When you think of the world “macroeconomy,” you likely think of a magnified economy – the economy of a nation, perhaps even a global economy. This is the right idea. The macroeconomy is a certain economic institution or system that operates on a large scale. Rather than reducing economic units to the household or the individual, the macroeconomy focuses on aggregates – consumer spending as a whole, or investment demand as a function of interest rates for firms in a nation. The idea is focusing on the whole and the large parts, rather than the small part, which causes small, insignificant change or deviation.

Studying the Macroeconomy

In studying the macroeconomy, we want to think about the institutions, the economic indicators, and the groups that contribute to a magnified economic system. Examples of such institutions would be the Federal Reserve System, which sets benchmark interest rates, and can greatly influence dozens of important aspects and subsystems of the national economy. The stock market is another example, facilitating willing investors with companies – providing a necessary influx of capital from investors to new projects or infrastructure. An example of an economic indicator in the macroeconomy would be the GDP growth rate. How fast does an economy grow each year? What fiscal or monetary actions must be taken to adjust this rate?

In opposition, the study of the microeconomy would focus on small parts of the economic system. The individual, and how they choose to spend their money based on utility maximization principles, or the firm, which chooses how to price their products based on the structure of the industry in which they operate. These are important concepts as well, but not important in the grand scheme of the macroeconomy. One individual firm’s choices are insignificant in the macroeconomy – if a firm chooses to overprice its products in a perfectly competitive industry, that firm will be pushed out of business. This does not deviate the path of the macroeconomy, which necessarily solely depends on aggregate units, or large collections of such firms or individuals in the economy.

Suppose a group of individuals choose to spend more money – this will cause a significant change in the macroeconomy, which is why macroeconomists tend to only focus on aggregates.

The Importance of the Macroeconomy and Macroeconomics

In studying macroeconomics, or the study of the macroeconomy, we can better understand the economic trends that influence an economy. We can begin to understand why aggregate groups make decisions – if the interest rate is high, why does investment decrease? How is the nominal interest rate connected to the real interest rate? How does an increase in unemployment compensation affect the unemployment rate? These are all complicated systems that function as part of the macroeconomy.

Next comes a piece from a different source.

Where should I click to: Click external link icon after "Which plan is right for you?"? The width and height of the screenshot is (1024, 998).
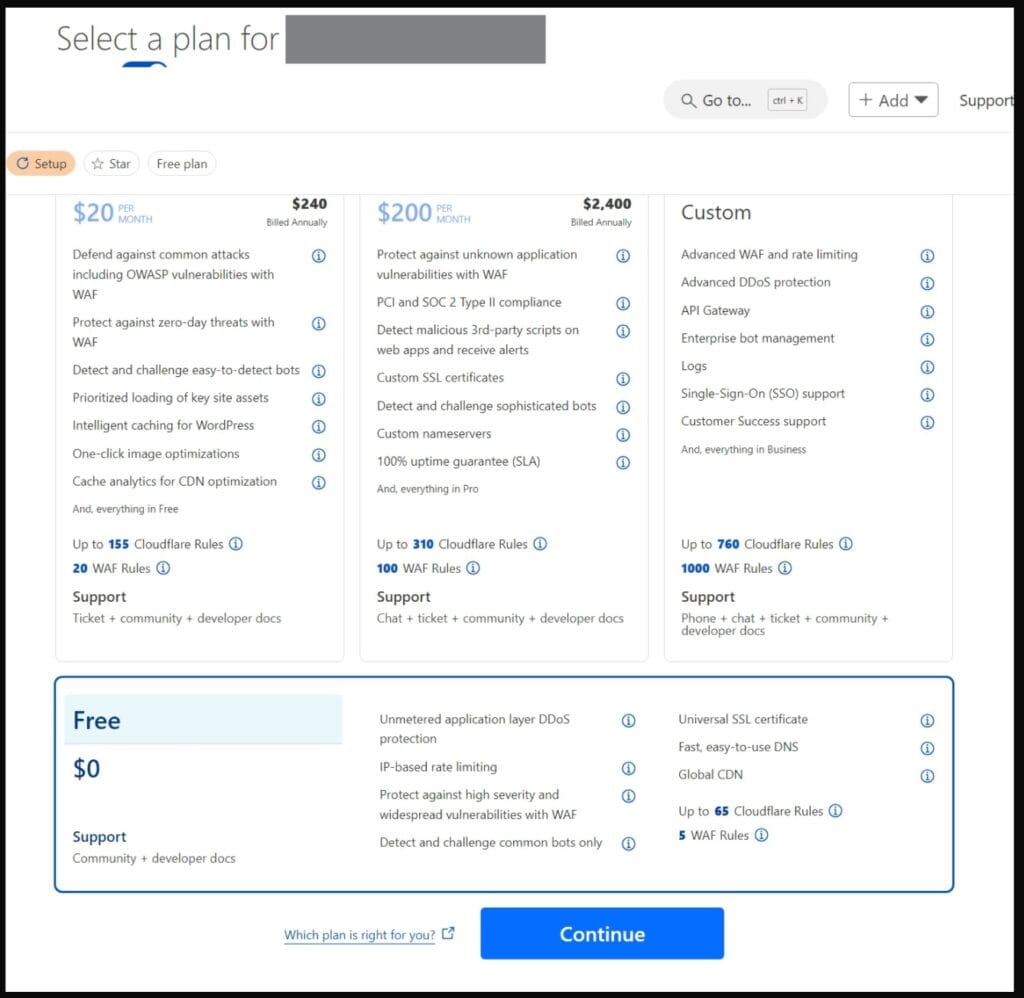(x=447, y=931)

Macroeconomics becomes even more complicated when we think of the macroeconomy on a global level. How do the economies of other nations influence the global economy? How do global recessions start? These are just a few questions that can be uncovered and answered through the study of macroeconomics.

Final Thoughts

Studying macroeconomics is incredibly important, because it can and will affect you. You may watch CNBC or Bloomberg Markets, and hear discussion of the Fed’s raising of interest rates. How will this affect that new mortgage loan you wanted to take out? You may overhear that the housing bubble is about to burst. You can use your knowledge of macroeconomics to understand that you probably should wait to buy that new house you wanted. These are all macroeconomics concepts, but they affect you. Understanding what is happening to the macroeconomy keeps you informed and financially ready for anything.